Parents including Thomas Rhett's wife, Lauren Akins, and Gabrielle Union filmed their daughters doing the fruit snack challenge, which involves leaving a kid with a treat.
/ Source: TODAY

If your social media feeds are filled with videos of adorable babies stuffing their faces with candy, you have the #FruitSnackChallenge to thank.

The viral trend involves setting out some delicious treats for your kids, asking them to wait and then filming what they do when you leave the room. Are they able to control their impulses?

Last weekend, country singer Thomas Rhett and wife Lauren Akins' 2-year-old daughter, Ada James, gave the challenge a try.

"What is that?" Akins asks as she sits her child down in front of a glass dish full of jelly beans.

"Candy!" Ada responds confidently. Before she can dig in, her mom explains the challenge to her, asking Ada to wait for her to return from the bathroom before trying any.

“You have to be so patient,” Akins says.

“So very patient!” Ada replies.

After Akins leaves, viewers can practically see the wheels turning in Ada’s head — she looks at the dish, giggles, and pushes the the bowl farther away before pulling it back again.

“Very patient,” she says to herself before beginning to tap the tabletop and singing to herself. Finally, Akins returns, and Ada grins as she begins snacking on the candy.
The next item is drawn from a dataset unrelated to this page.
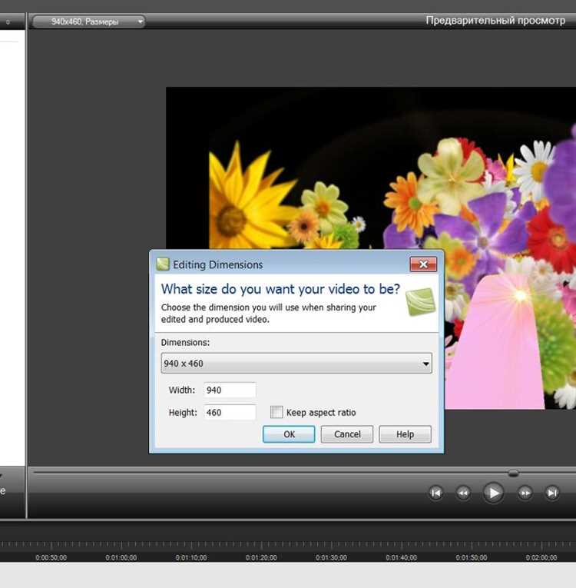Open Help from the dimensions dialog
The height and width of the screenshot is (588, 576).
(x=405, y=434)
Gabrielle Union’s 18-month-old daughter, Kaavia, recently attempted to resist a bag of chips and failed adorably.

Kylie Jenner’s little girl, Stormi, exercised more restraint. In a clip posted on Jenner’s Facebook page, the 2-year-old is shown talking through her M&M dilemma.

“Patience, patience, patience,” Stormi says as she waits for her mom to return from the bathroom.

In the end, the toddler stayed strong.

Jenner's sister Kim Kardashian, who has four kids under 6, was in awe. "OMG how perfect!" Kardashian commented. "This would NOT be the case w Chi! Or especially Saint."

Former TODAY anchor Katie Couric posted a compilation video of children — including Stormi — grappling with temptation.

“Okay — I don’t know if you guys have been seeing this #fruitsnackchallenge on social — but I discovered it this morning and it absolutely kills me!!!” Couric wrote on Instagram.

Though the Fruit Snack Challenge started popping up on social media in late April, it’s actually nothing new. The trend is based on a 1960s psychological study known as the Marshmallow Test.

Dr. Walter Mischel, who led the experiment, would present children between the ages of 3 and 5 with a treat such as a marshmallow, and then give them two options. They could either eat one treat right away, or wait alone in the room for him until he returned, at which point they could have two treats.

Decades later, Mischel found that the subjects who held out for the bigger prize did better in school, got higher SAT scores and had a lower body mass index (BMI), among other findings. But research published in Psychological Science in 2018 challenged Mischel's results.

“We found virtually no correlation between performance on the marshmallow test and a host of adolescent behavioral outcomes,” researcher Tyler W. Watts told The Guardian. “So, if you looked at our results, you probably would decide that you should not put too much stock in a child’s ability to delay at an early age."